Goal of the exercise:
Recast the items from the line containing "Click the tallest" through the last line of the items, inclusive, as a numbered list, leaving out blank lines.

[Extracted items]
• • • •
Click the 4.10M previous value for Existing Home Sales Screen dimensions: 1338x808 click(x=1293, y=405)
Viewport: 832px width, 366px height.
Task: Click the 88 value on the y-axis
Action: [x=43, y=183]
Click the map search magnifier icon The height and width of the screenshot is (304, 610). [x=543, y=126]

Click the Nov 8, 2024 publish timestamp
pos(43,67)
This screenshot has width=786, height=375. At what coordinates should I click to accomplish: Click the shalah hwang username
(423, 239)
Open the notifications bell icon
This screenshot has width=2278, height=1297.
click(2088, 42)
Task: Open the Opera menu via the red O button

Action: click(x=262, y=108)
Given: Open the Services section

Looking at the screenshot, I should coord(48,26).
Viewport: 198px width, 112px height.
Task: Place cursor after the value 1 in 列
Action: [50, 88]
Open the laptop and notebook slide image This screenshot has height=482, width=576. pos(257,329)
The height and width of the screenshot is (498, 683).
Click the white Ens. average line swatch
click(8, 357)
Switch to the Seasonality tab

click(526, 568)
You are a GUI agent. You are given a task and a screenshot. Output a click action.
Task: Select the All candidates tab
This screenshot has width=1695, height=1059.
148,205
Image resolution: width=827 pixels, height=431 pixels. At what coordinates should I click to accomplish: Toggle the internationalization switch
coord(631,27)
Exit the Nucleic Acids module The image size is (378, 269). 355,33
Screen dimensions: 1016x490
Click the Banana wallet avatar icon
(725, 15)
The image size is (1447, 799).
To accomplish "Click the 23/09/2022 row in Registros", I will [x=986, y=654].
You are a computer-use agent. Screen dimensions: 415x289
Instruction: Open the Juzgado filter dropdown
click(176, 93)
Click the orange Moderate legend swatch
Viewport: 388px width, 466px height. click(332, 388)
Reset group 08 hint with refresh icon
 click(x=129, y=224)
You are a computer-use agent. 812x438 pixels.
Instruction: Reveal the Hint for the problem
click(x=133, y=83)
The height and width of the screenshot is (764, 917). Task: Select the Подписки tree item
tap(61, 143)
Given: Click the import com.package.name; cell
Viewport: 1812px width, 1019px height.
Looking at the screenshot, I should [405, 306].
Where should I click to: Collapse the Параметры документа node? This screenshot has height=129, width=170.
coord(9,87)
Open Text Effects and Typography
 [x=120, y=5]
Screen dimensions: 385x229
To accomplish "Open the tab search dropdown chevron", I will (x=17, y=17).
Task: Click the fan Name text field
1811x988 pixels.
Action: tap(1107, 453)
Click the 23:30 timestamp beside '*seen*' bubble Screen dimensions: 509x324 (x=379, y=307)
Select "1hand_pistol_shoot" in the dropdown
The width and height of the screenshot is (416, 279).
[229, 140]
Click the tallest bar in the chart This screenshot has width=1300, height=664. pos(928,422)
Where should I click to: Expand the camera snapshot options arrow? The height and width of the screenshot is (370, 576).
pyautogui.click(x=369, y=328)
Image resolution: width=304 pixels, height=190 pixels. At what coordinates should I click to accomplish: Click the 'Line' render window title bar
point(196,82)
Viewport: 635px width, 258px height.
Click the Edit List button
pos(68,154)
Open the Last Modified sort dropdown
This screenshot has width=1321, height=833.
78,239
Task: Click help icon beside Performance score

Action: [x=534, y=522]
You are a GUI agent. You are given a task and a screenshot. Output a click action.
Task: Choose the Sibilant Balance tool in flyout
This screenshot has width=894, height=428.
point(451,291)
• • • •
Full answer:
1. Click the tallest bar in the chart This screenshot has width=1300, height=664. pos(928,422)
2. Where should I click to: Expand the camera snapshot options arrow? The height and width of the screenshot is (370, 576).
3. pyautogui.click(x=369, y=328)
4. Image resolution: width=304 pixels, height=190 pixels. At what coordinates should I click to accomplish: Click the 'Line' render window title bar
5. point(196,82)
6. Viewport: 635px width, 258px height.
7. Click the Edit List button
8. pos(68,154)
9. Open the Last Modified sort dropdown
10. This screenshot has width=1321, height=833.
11. 78,239
12. Task: Click help icon beside Performance score
13. Action: [x=534, y=522]
14. You are a GUI agent. You are given a task and a screenshot. Output a click action.
15. Task: Choose the Sibilant Balance tool in flyout
16. This screenshot has width=894, height=428.
17. point(451,291)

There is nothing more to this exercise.